METHODS::Since the discovery of dental pulp stem cells, a lot of teams have expressed an interest in dental pulp regeneration. Many approaches, experimental models and biological explorations have been developed, each including the use of stem cells and scaffolds with the final goal being clinical application in humans. In this review, the authors' objective was to compare the experimental models and strategies used for the development of biomaterials for tissue engineering of dental pulp with stem cells. Electronic queries were conducted on PubMed using the following terms: pulp regeneration, scaffold, stem cells, tissue engineering and biomaterial.
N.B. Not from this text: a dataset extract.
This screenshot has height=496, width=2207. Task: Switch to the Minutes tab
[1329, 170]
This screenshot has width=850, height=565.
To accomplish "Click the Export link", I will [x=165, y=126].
The extracted data included the following information: the strategy envisaged, the type of stem cells, the experimental models, the exploration or analysis methods, the cytotoxicity or viability or proliferation cellular tests, the tests of scaffold antibacterial properties and take into account the vascularization of the regenerated dental pulp. From the 71 selected articles, 59% focused on the "cell-transplantation" strategy, 82% used in vitro experimentation, 58% in vivo animal models and only one described an in vivo in situ human clinical study. 87% used dental pulp stem cells. A majority of the studies reported histology (75%) and immunohistochemistry explorations (66%). 73% mentioned the use of cytotoxicity, proliferation or viability tests. 48% took vascularization into account but only 6% studied the antibacterial properties of the scaffolds. This article gives an overview of the methods used to regenerate dental pulp from stem cells and should help researchers create the best development strategies for research in this field.